Actions to take:
[1] In the rugby league article, who is named as the head coach of Beverley?
[2] Please extract the passage of the rugby league article from "Wood even told" to "to these clubs.".
[3] Extend the rugby league article from where it stops.

Page text:

______________________________

Former players encouraged to support their community rugby league clubs

Paul Wood Shevington Sharks

Former Great Britain international Paul Wood says he would love to see more ex-professionals offer a helping hand to their local community clubs.

The two-time Challenge Cup winner is currently coaching the Under-15s at Shevington Sharks, who are based in Wigan.

Wood even told Love Rugby League that 2022 was his most enjoyable year in rugby to date; that’s including winning Challenge Cups, playing in Super League and being on tour with Great Britain.

There a number of players – past and present – still involved with the community game. Great Britain legend Stuart Fielden is the head coach of Beverley. Castleford hooker Paul McShane is the coach of Hunslet Club Parkside.

“I’m a big advocate of former players going back to their local amateur clubs,” Wood told Love Rugby League.

“It doesn’t have to be coaching. Just getting involved in some capacity and passing their expertise on would be brilliant.

“You don’t have to be a coach. There are loads of roles within a club that people can get involved with. We need more former professional players going back to these clubs.

______________________________

(Text and item location entries)
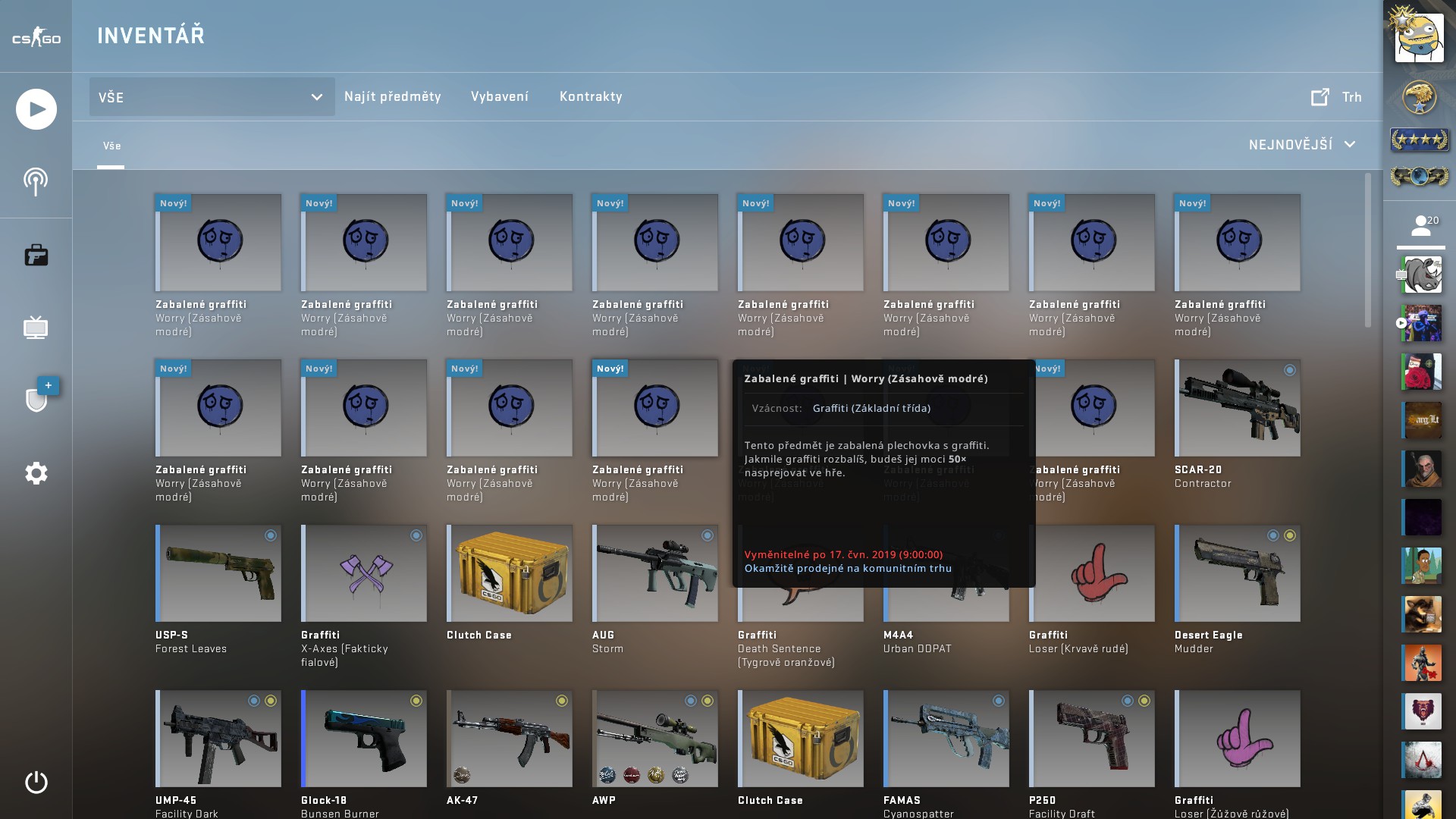Viewport: 1456px width, 819px height.
Task: Open the inventory briefcase icon
Action: (36, 255)
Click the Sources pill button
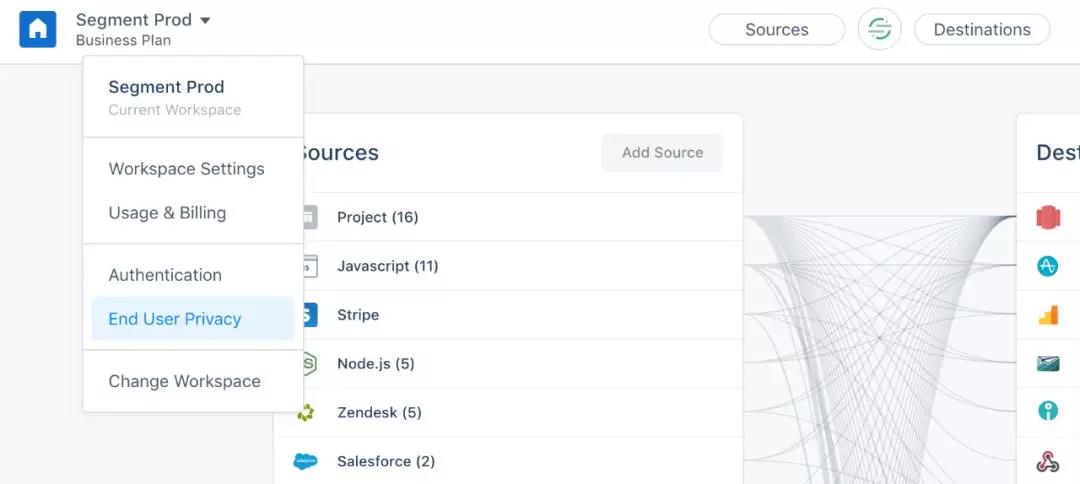Image resolution: width=1080 pixels, height=484 pixels. click(776, 30)
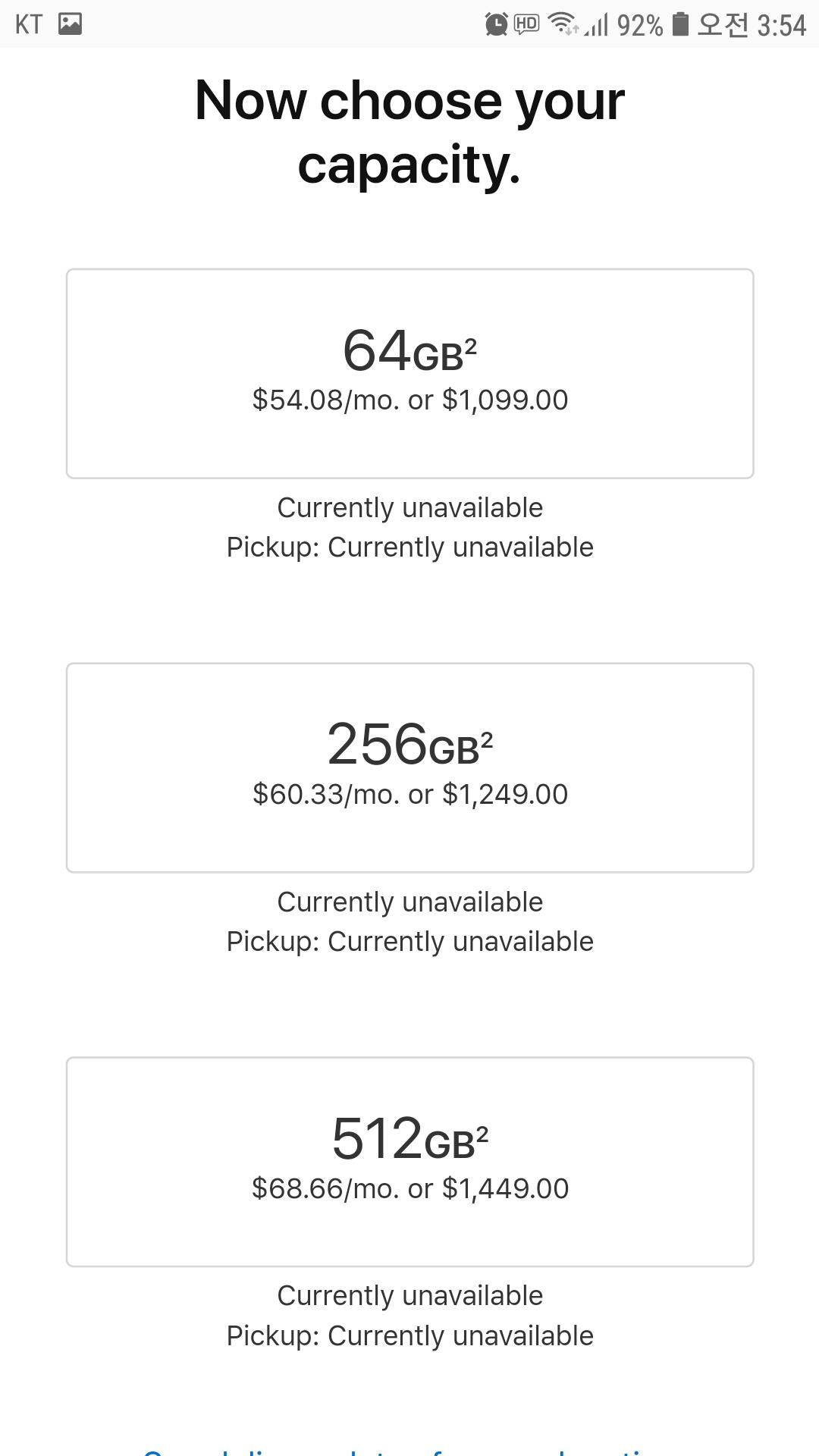Tap pickup availability text under 256GB
The width and height of the screenshot is (819, 1456).
(x=410, y=941)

______________________________

Answers to the exercises:
[1] Stuart Fielden

[2]
Wood even told Love Rugby League that 2022 was his most enjoyable year in rugby to date; that’s including winning Challenge Cups, playing in Super League and being on tour with Great Britain.

There a number of players – past and present – still involved with the community game. Great Britain legend Stuart Fielden is the head coach of Beverley. Castleford hooker Paul McShane is the coach of Hunslet Club Parkside.

“I’m a big advocate of former players going back to their local amateur clubs,” Wood told Love Rugby League.

“It doesn’t have to be coaching. Just getting involved in some capacity and passing their expertise on would be brilliant.

“You don’t have to be a coach. There are loads of roles within a club that people can get involved with. We need more former professional players going back to these clubs.

[3]
“In a way, it is our duty to pass our expertise on to the younger generation and it’s only going to benefit us as a nation to teach them the skills we’ve learned in a professional environment in an amateur environment.”

Players and clubs would both benefit from it, insists Paul Wood

Paul Wood Shevington Sharks
Paul Wood with his Shevington Sharks juniors

The former Warrington prop believes the former players would gain a lot from being involved in grassroots just as much as the clubs.

“When players are retired from the game or coming towards the end of retirement, as much as sometimes you are ready to leave the sport after being involved for a long time, just to go cold turkey all together can be difficult,” Wood explained.

“It offers you an opportunity just to stay involved in the sport from a community level – not only are you giving back but its good for the players as well.

“Not only are you passing your experiences on, but you can work on yourself as well. You can get used to speaking to big groups of people, organising stuff; and making phone calls and arranging matches so it learns you a lot of qualities as well. You get a lot out of it yourself.

“There are so many roles available. You don’t have to be a coach, you can do anything.”

The fixture lists have been released for the 2023 National Conference League season.

The flagship Rugby League Community Game competition, which began in 1986, now consists of 46 clubs and four divisions with the new season commencing on Saturday, March 4.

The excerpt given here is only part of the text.